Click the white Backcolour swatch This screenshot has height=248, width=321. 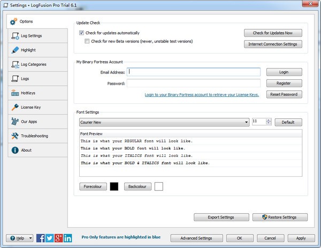click(159, 187)
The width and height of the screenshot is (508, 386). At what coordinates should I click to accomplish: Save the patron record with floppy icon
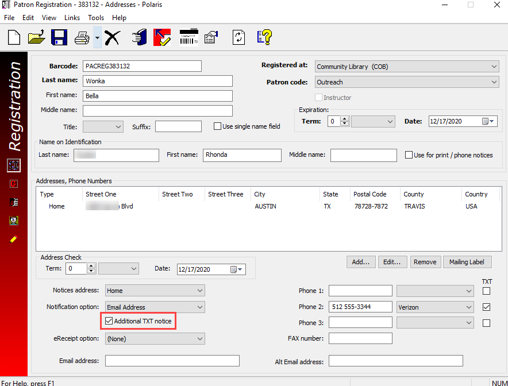[x=59, y=38]
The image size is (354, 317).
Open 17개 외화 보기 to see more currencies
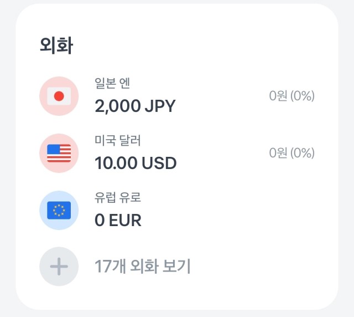[x=143, y=267]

——

Output the span from the line with "The width and" through the last line of the data, inclusive and exact, and omit every picture.

▶ **Result of this exercise**:
The width and height of the screenshot is (508, 386). At what coordinates should I click to accomplish: Save the patron record with floppy icon
[x=59, y=38]
The image size is (354, 317).
Open 17개 외화 보기 to see more currencies
[x=143, y=267]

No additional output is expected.